Farouchement opposé à l’abus du télétravail et à l’abus de bureaucratie, ardent défenseur des entrepreneurs car « nous allons de plus en plus avoir besoin d’eux dans les années à venir », et fervent activiste du vivre-ensemble face à l’« entreprise bashing » qu’il détecte dans de nombreuses strates de la société, Lionel Roques décide alors d’envoyer une bouteille à la mer. Le 15 juin 2023, il écrit au Président de la République, l’alerte sur la situation des TPE-PME, demande une baisse des charges salariales, des charges patronales et un gel des nouvelles normes… En l’absence de réponse, la lettre devient un livre.

"Rien de mieux que les entreprises pour produire de l’argent"
Le constat de départ de Lionel Roques est simple et de bon sens : alors que s’amassent dettes et déficits, la France a un besoin impérieux de produire plus de richesses pour les années à venir (p.17), et, comme on n’a pas encore trouvé mieux que les entreprises pour produire de l’argent (c’est-à-dire de la richesse et des emplois) : « il va donc falloir les laisser bosser ».

Dés lors, le patron de la Franco European pointe tous les obstacles à l’entrepreneuriat et au travail : abus de bureaucratie et de taxation, abus de smartphone et de télétravail quand celui-ci est une rupture entre l'entreprise et le salarié. Il dénonce l’inculture des politiques en matière d’économie du quotidien (seuls, à ses yeux, les maires ont compris à quoi sert un entrepreneur), ainsi que de nombreuses idées aberrantes (vente à perte sur l’essence, campagne de l’Agence de transition écologique pour ne pas acheter, lois et plans inapplicables, État qui ne respecte pas les consignes qu’il donne aux entreprises, effets désastreux des 35 heures, statut d’autoentrepreneur…). Il s’inquiète bien sûr aussi de tout ce qui pénalise les classes moyennes, lesquelles représentent la grande masse des salariés « qui bossent ».

Pour Lionel Roques, les PME et les salariés sont les deux dernières digues de la France et menacent de céder : « Si elles lâchent, le chaos s’installera en France pour longtemps. Car elles sont les deux derniers remparts de l’économie et de la société. » (p. 25). Estimant que le pays est au tout début d’une vague majeure de fermetures d’entreprises, il cite en exemple les souffrances de la restauration (p. 33).

Des propositions pour s’en sortir
Tout n’est pas perdu pour autant. « Si je n’étais pas optimiste, je ne serais pas chef d’entreprise ! », rappelait Lionel Roques le 24 avril dernier, au Père Joseph, lors d’une soirée de présentation de son livre.
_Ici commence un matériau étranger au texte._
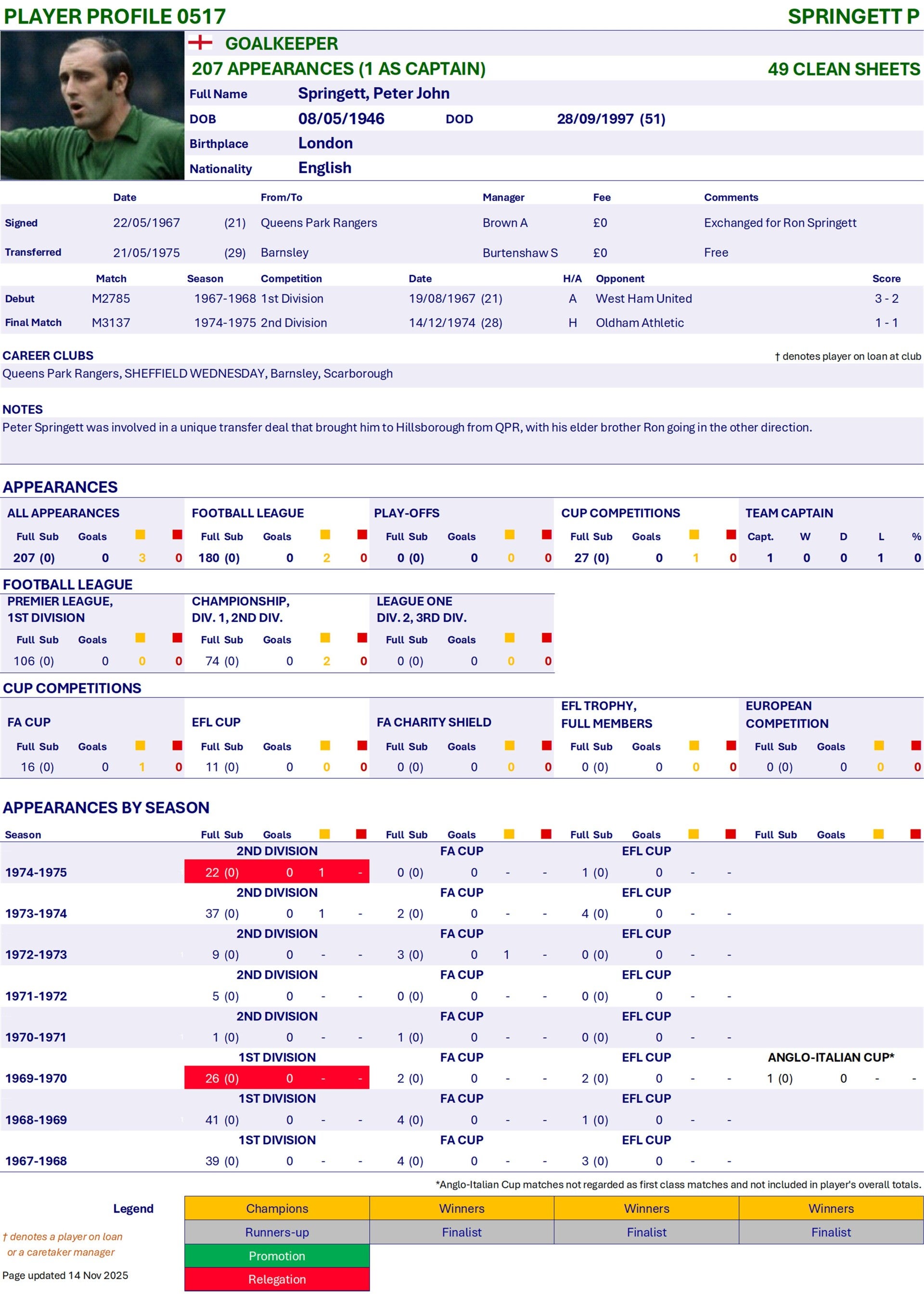The width and height of the screenshot is (924, 1315).
Task: Click the yellow card icon under FA Cup
Action: click(x=140, y=746)
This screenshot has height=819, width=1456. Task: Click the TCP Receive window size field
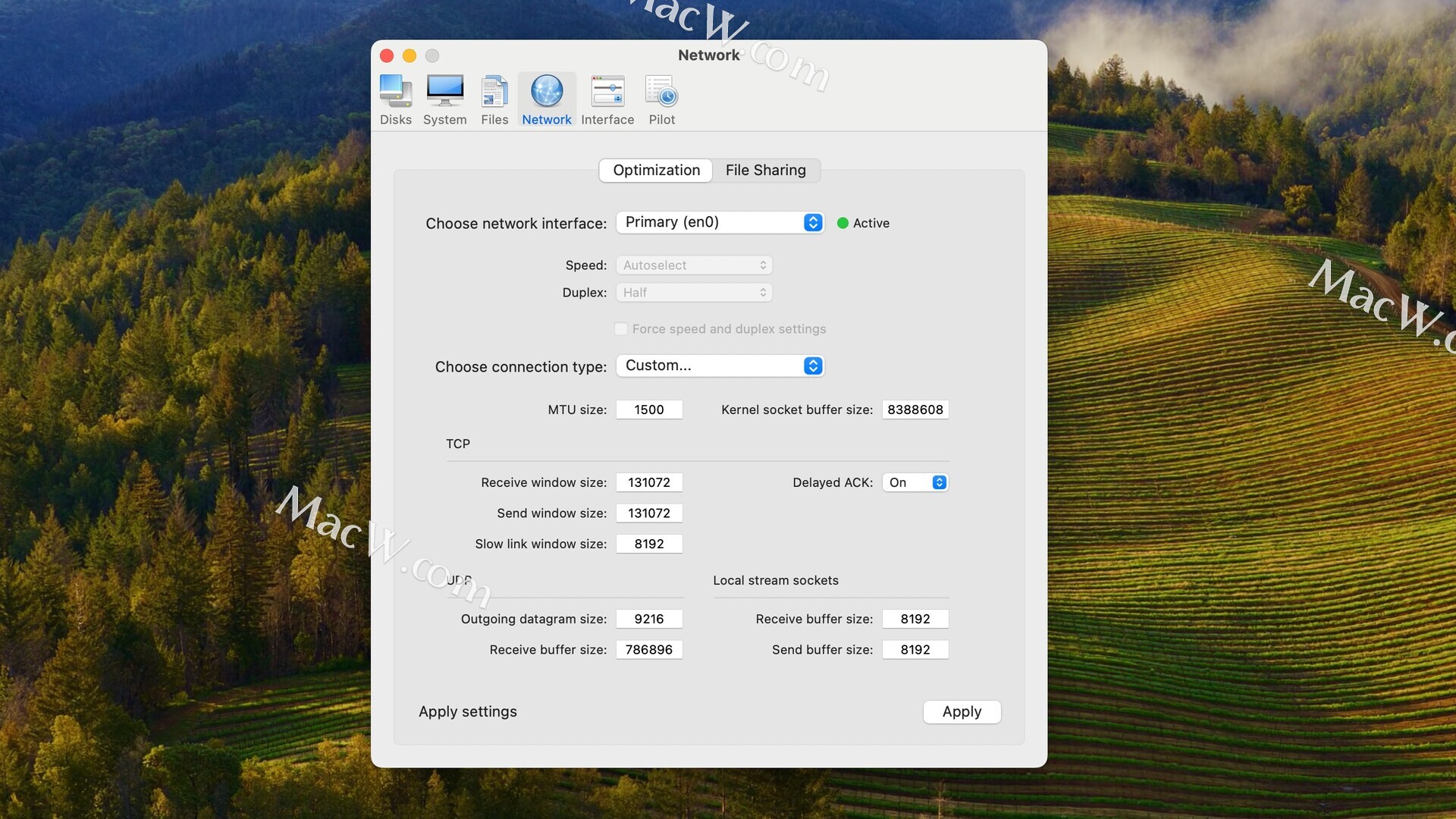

C’est pourquoi, il lance en fin d’ouvrage de nombreuses pistes « pour changer de modèle » et invite à se poser aussi des questions sur des sujets où l’on a parfois tendance à répondre rapidement que c’est impossible avant d’avoir réfléchi. Par exemple : « autoriser le travail des clandestins, le temps que leur dossier soit étudié dans les préfectures ». Au travers d’une page et demie, Lionel Roques témoigne également toute son admiration pour les femmes de plus de 50 ans « qui représentent souvent le socle et la colonne vertébrale des entreprises » (p.131).

Pour remettre la France au travail, le président de Franco European invite à développer le concept de « PME nation », augmenter les salaires, réduire la bureaucratie, baisser les charges, faire participer les entreprises étrangères qui font du chiffre d’affaires mais ne produisent pas en France au financement du modèle social français, arrêter de faire financer la solidarité nationale par les salariés et les entreprises, encourager le capitalisme familial… Pour Lionel Roques, un entrepreneur ne renonce pas : « oui, il faut y croire ! ».
 

ECLAIRAGES

« Nous voyons des choses que les autres ne voient pas »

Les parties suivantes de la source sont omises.